**What you are asked to do:** In the material below, find each line holding the string "image" and copy it.

**Records supplied:**
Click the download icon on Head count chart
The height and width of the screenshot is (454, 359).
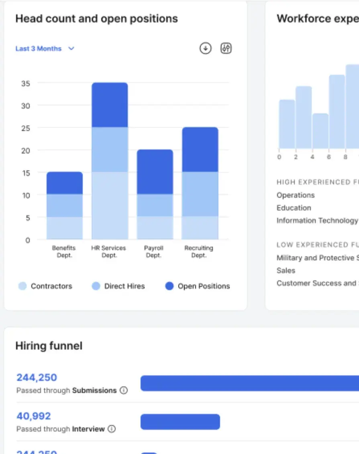click(x=205, y=48)
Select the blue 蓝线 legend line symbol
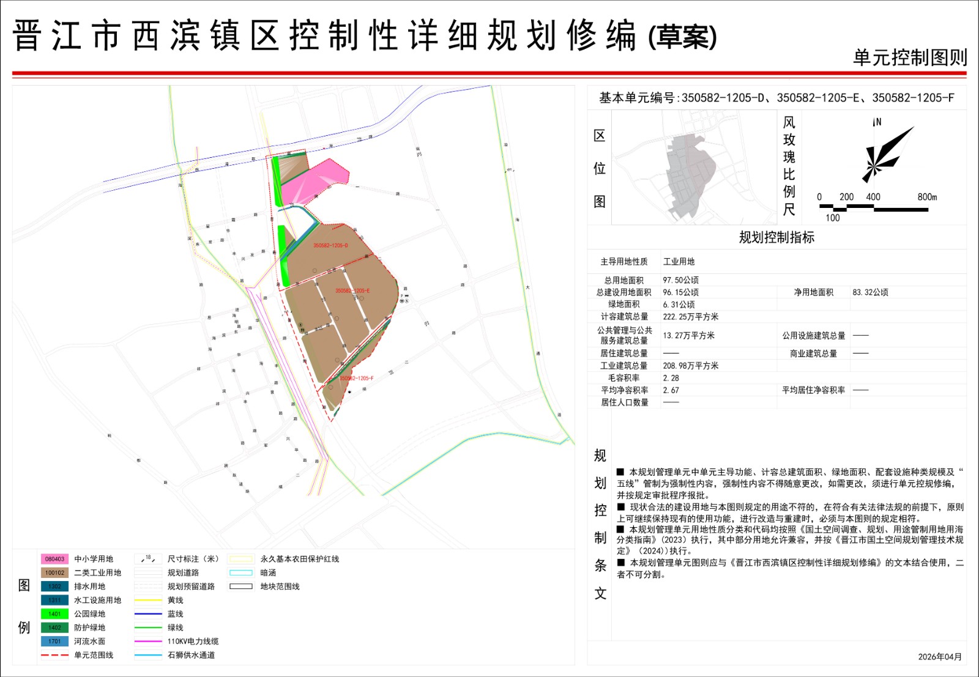Viewport: 979px width, 677px height. click(148, 614)
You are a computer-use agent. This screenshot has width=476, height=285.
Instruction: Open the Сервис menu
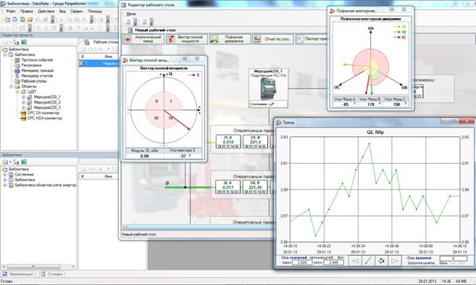77,12
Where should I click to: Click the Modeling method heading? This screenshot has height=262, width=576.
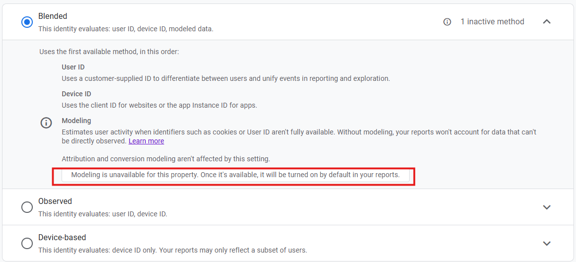(76, 121)
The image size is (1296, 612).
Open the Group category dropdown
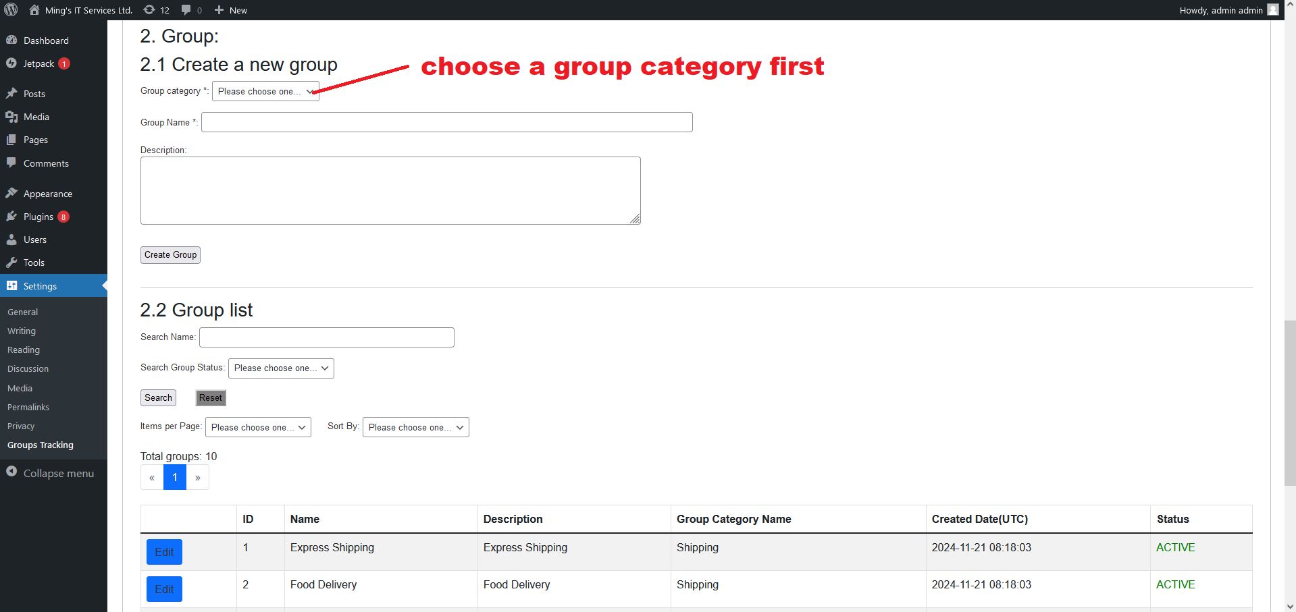265,92
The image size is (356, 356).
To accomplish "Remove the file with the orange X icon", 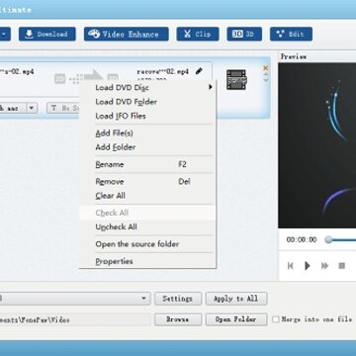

**Problem solution:**
The image size is (1296, 612).
The image size is (356, 356).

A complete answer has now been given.